Le projet Pata Polele, axé sur la modernisation de la gestion des recettes administratives et judiciaires, vise à instaurer un cadre unifié affinant la traçabilité des opérations financières. En intégrant un système de paiement numérique, le gouvernement ambitionne de sécuriser les flux financiers tout en renforçant la confiance entre l’État et ses citoyens. Cette digitalisation des encaissements témoigne non seulement de l’engagement du gouvernement en faveur de la modernité, mais également de sa volonté de garantir une gouvernance exemplaire.

L’atelier, organisé en collaboration avec les ministères de la Justice, des Finances et de l’Intérieur, s’inscrit dans le cadre du programme européen de soutien à l’État de droit, dirigé par Expertise France. Au cours de cette rencontre, les différents participants ont engagé des discussions approfondies sur l’harmonisation des procédures judiciaires et l’établissement des responsabilités de chacun dans le cadre du nouveau système. L’objectif principal était de mettre en place des mécanismes de contrôle adaptés au numérique, assurant ainsi une transition en douceur vers cette nouvelle ère de gestion publique.
La coordination interinstitutionnelle a également été au cœur des échanges, soulignant la nécessité d’une adoption cohérente et systématique du système Pata Polele à travers les différentes structures de l’État. En optimisant cette synergie, la République Centrafricaine aspire à une véritable intégration des technologies numériques dans ses infrastructures administratives, essentielle pour contrer les dysfonctionnements historiques et garantir la performance des services publics.

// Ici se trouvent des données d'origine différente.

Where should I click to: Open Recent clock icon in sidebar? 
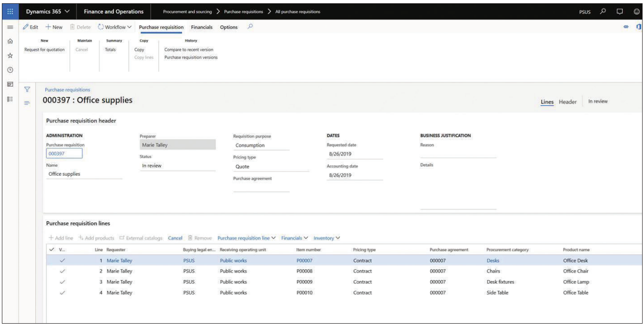click(x=9, y=70)
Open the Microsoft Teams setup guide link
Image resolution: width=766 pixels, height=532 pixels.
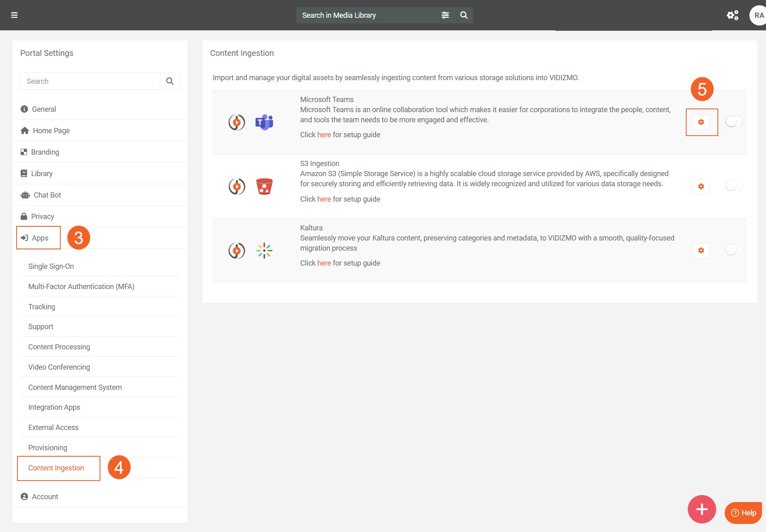click(324, 135)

Les partenaires internationaux présents à l’atelier ont réaffirmé leur soutien indéfectible à cette réforme majeure. Ils ont souligné qu’en digitalisant les encaissements judiciaires et administratifs, le pays pourra non seulement sécuriser ses recettes publiques, mais également transformer en profondeur son approche de la gestion financière. Cette initiative marque donc un tournant stratégique : la République Centrafricaine s’engage résolument vers une gouvernance financière modernisée, alliant transparence et conformité aux principes de l’État de droit.
La mise en œuvre du système Pata Polele représente ainsi un enjeu crucial pour l’avenir du pays. En tirant parti des avancées technologiques, la République Centrafricaine s’efforce de bâtir un système de gestion publique qui favorise la responsabilité et la reddition de comptes. Ce lancement symbolise un espoir renouvelé pour un avenir où la confiance dans les institutions publiques sera restaurée et où la citoyenneté proactive sera encouragée.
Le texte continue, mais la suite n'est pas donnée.